I recently received an email from a patient who was concerned when I mentioned that soy products, in the organic form, have certain health benefits.  The email mentioned several concerns regarding soy ingestion.

I though it right to set the record straight with information from the literature to address these concerns so that people can eat soy without worrying about these consequences. I will answers these concerns one at a time.

Does soy disrupt female endocrine balance?  Does soy help with menopausal hot flushes? 
A recent study   published in the August 2011 issue of the Archives of Internal Medicine examined 248 menopausal women over a 2 year period to see if 200 mg of isoflavones per day were a help in alleviating the symptoms of menopause including bone loss.
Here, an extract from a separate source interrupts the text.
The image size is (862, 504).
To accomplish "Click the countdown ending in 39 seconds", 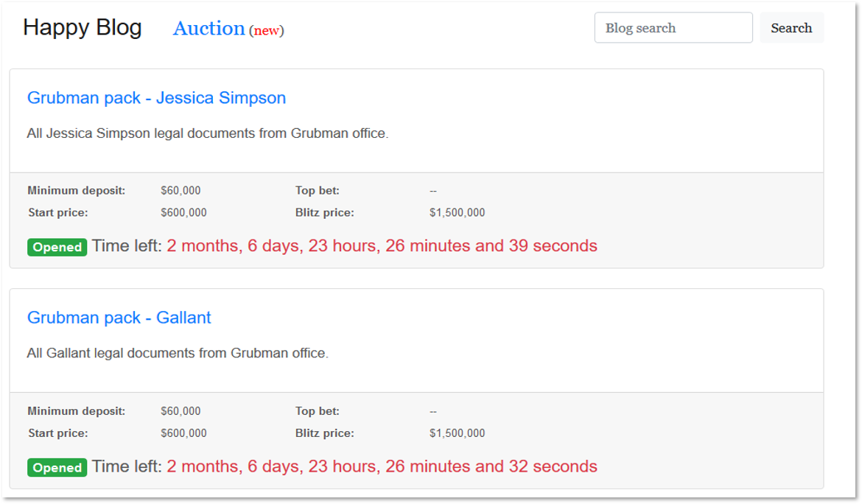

At the end of the 2 year period, women taking a placebo versus women taking the isoflavone supplement showed no differences in bone loss or menopausal symptoms such as hot flashes and night sweats.In fact, nearly half (48%) of the women taking isoflavones experienced hot flashes compared with just 31% of women who took the placebo!

The issue with soy is that it is an “adaptogen”.  It is not estrogen but is a phytoestrogen, which means it is a plant hormone with weakly estrogenic properties.  This means that it raises estrogenic tone in those with low levels of estrogen, and lowers it in those with high levels of estrogen by competing with stronger estrogens for binding sites.

Therefore, you would expect the results of soy to vary when used for hot flushes in menopausal women depending on whether the woman is low in estrogen or high in estrogen.  You might say that by definition a menopausal woman with hot flushes must be low in estrogen but this is not always true.  Women who are obese have high levels of Estrone, an estrogen made in the fat tissue, sometimes higher than levels of estrogen in pre-menopausal women.  And those women might also have hot flushes because the absolute amount of estrogen is not the important factor in creating hot flushes.  According to Jeffrey Bland, PhD and eminent nutritional biochemist, it is the rapid changes in levels of estrogen that create the symptoms.  Therefore if you look at a study that doesn’t separate out the low vs. high estrogen sub groups, you won’t have a valid study and you probably won’t get much result when you average everybody together, which is what the results show.

Other studies have shown that soy was associated with increased bone density in postmenopausal women but only in the group taking the highest amount of isoflavones (90 mg/day) showing “significant increases in bone mineral content and density in the lumbar spine in this group. “ Also both the high dose (90 mg) and the low dose (40 mg) isoflavones showed improvements in cholesterol (reduced LDL and elevated HDL). [1]

[1] Potter, WM et. al.,  Soy Protein and Isoflavones: Their Effects on Blood Lipids and Bone Density in Postmenopausal Women.  Am J Clin Nutr.  1998 dec; 68 (Suppl): 1375S – 1379S.